WHAT NEEDS TO BE DONE:
Without any of the pictures, transcribe all the lines below exactly.

Stored data
[Start of section]
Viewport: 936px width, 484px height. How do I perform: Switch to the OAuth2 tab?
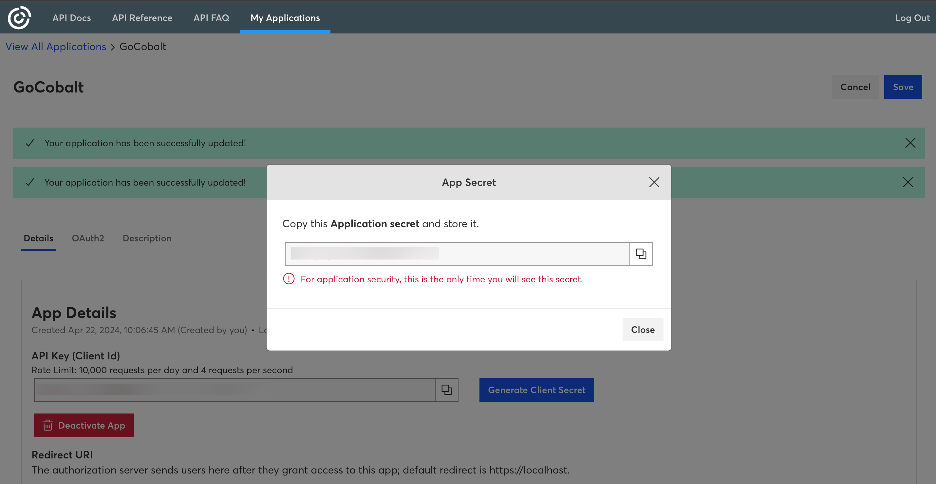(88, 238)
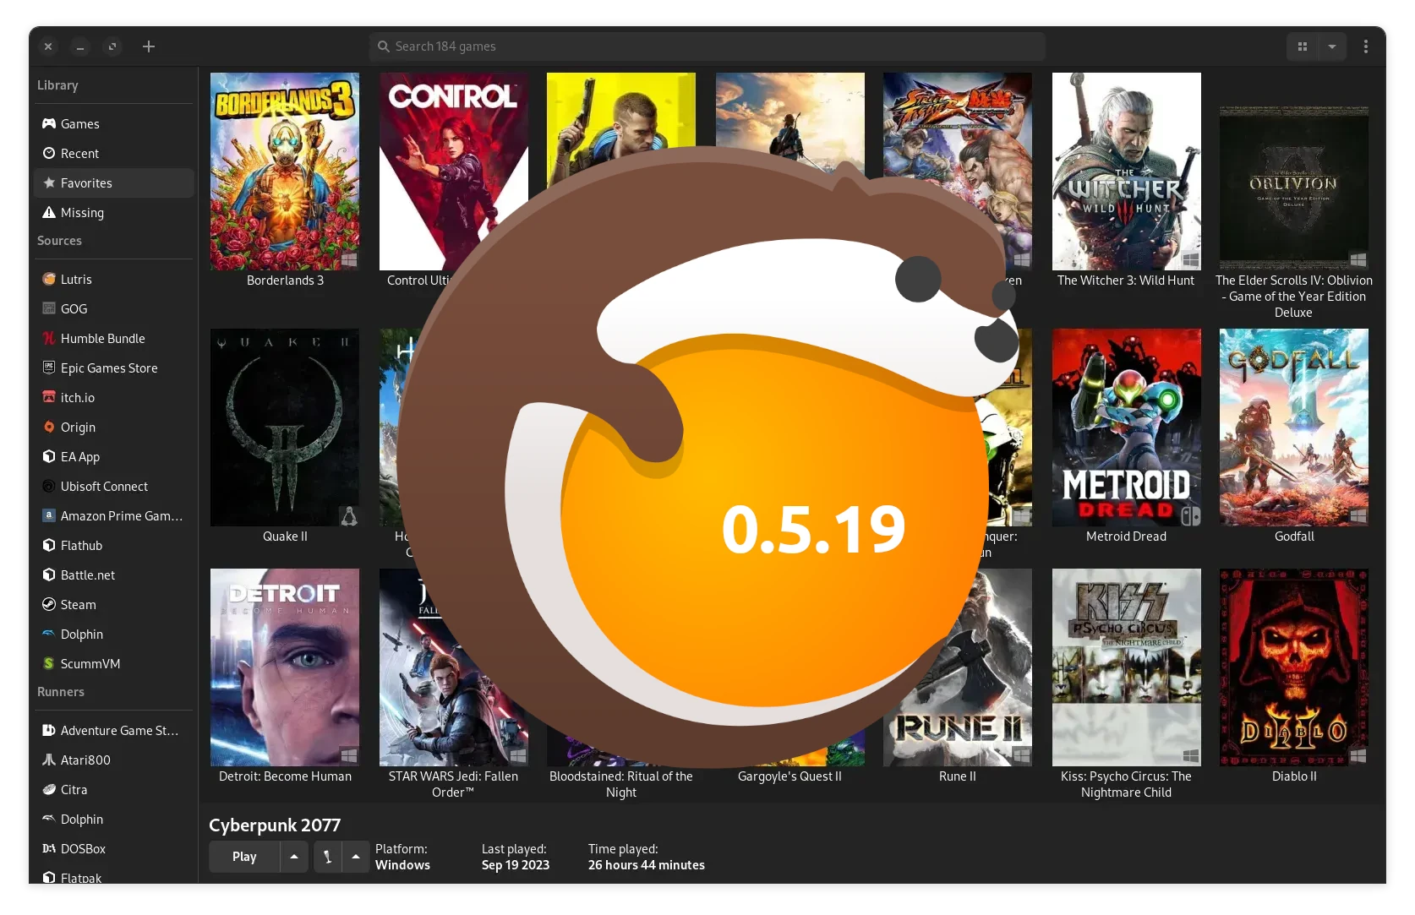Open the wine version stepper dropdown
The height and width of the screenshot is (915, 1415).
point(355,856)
[End of section]
RESPONSE TO THE EXERCISE:
Viewport: 936px width, 484px height. How do I perform: Switch to the OAuth2 tab?
(88, 238)
Open the wine version stepper dropdown
The height and width of the screenshot is (915, 1415).
point(355,856)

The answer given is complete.